* THE PROBLEM *
Copy the entries verbatim from the line with "Georg Gawliczek (103, 358)" to the line with "Thomas Remark (116, 179)", including both of those lines.

[Word and element pointing entries]
((

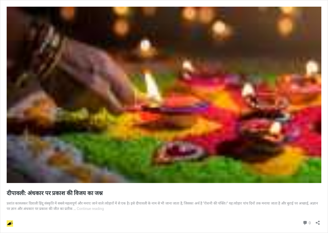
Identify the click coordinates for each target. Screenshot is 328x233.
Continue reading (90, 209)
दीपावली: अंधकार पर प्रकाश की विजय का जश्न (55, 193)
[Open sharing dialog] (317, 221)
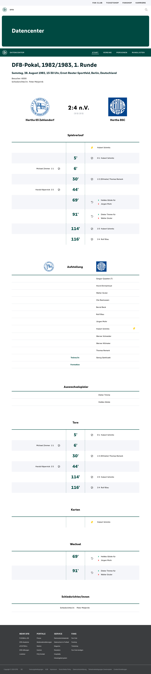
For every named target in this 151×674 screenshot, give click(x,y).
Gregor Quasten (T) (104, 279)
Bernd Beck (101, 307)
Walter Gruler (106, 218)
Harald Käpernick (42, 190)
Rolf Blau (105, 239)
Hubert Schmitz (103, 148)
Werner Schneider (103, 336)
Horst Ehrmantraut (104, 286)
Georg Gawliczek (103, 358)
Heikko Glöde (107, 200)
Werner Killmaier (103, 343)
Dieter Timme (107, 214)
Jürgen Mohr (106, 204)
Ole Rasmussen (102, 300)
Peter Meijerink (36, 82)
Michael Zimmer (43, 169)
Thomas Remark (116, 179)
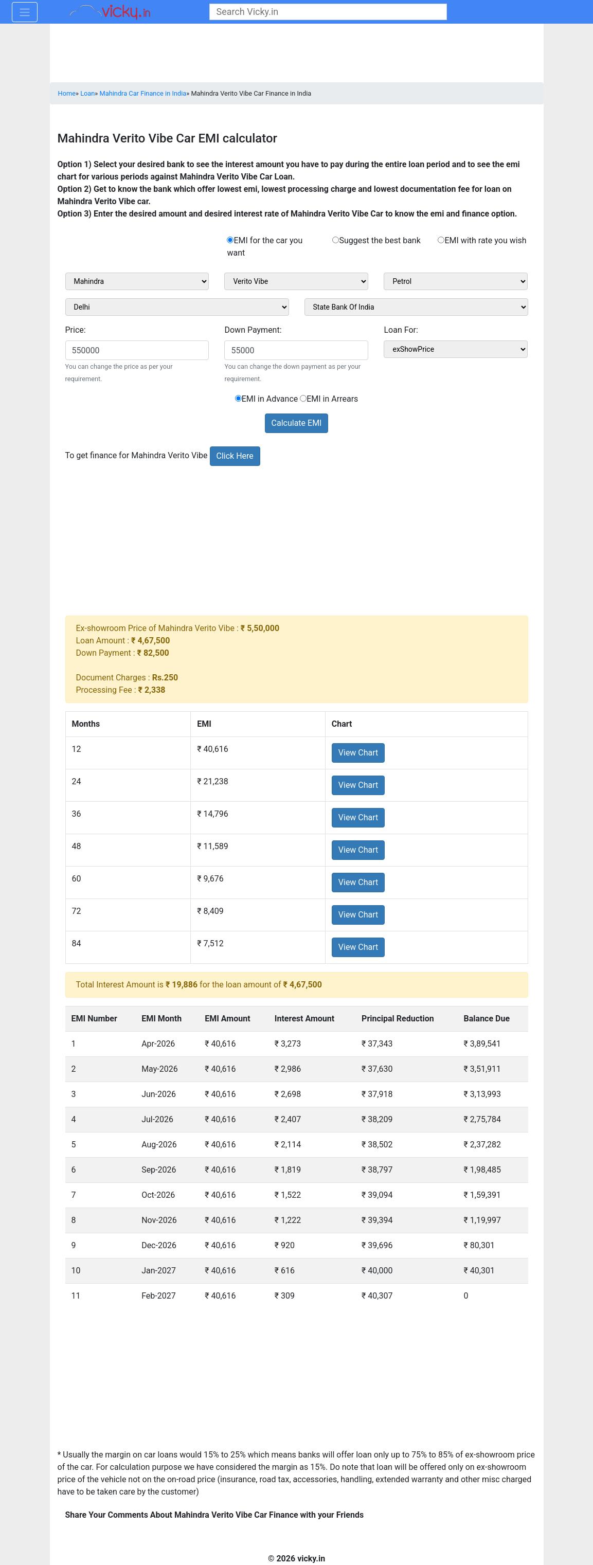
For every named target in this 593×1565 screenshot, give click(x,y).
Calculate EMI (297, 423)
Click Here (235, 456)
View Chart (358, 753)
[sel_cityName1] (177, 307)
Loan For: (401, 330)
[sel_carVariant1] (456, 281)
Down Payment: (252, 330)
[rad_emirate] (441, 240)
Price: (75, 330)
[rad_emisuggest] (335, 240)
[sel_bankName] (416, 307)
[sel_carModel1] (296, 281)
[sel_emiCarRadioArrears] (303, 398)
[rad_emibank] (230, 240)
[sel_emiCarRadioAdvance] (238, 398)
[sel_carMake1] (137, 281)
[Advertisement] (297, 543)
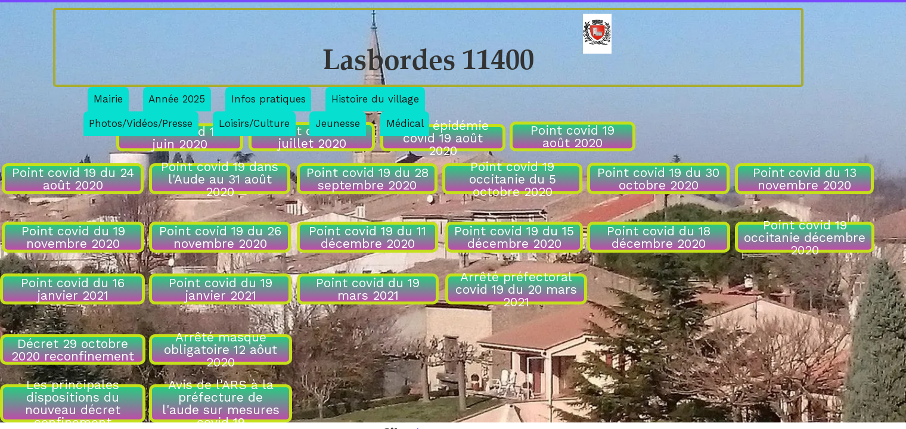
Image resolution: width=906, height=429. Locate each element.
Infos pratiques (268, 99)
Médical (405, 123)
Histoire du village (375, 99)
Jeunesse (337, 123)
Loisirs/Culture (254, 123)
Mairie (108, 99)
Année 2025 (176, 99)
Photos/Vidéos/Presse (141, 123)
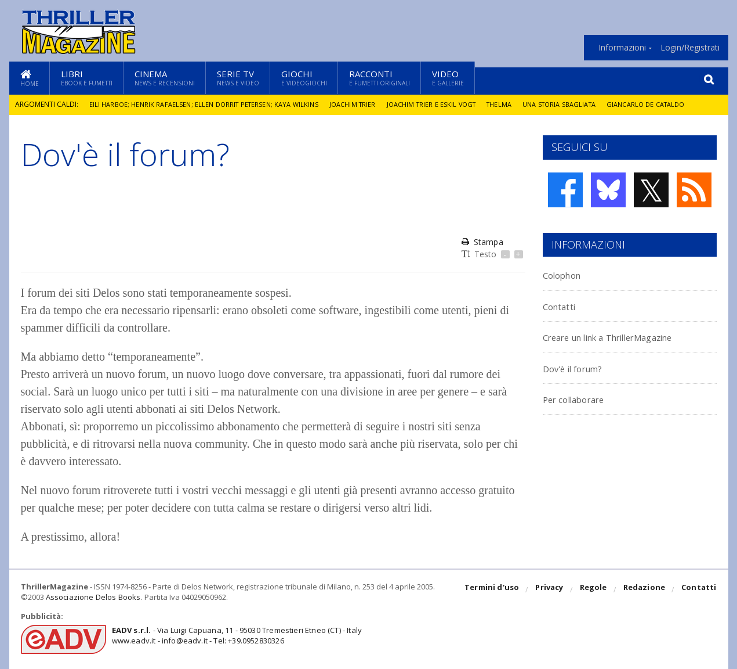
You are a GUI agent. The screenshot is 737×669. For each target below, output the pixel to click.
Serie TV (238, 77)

))

* EXERCISE OUTPUT *
Georg Gawliczek (103, 358)
Heikko Glöde (107, 200)
Werner Killmaier (103, 343)
Dieter Timme (107, 214)
Jürgen Mohr (106, 204)
Ole Rasmussen (102, 300)
Peter Meijerink (36, 82)
Michael Zimmer (43, 169)
Thomas Remark (116, 179)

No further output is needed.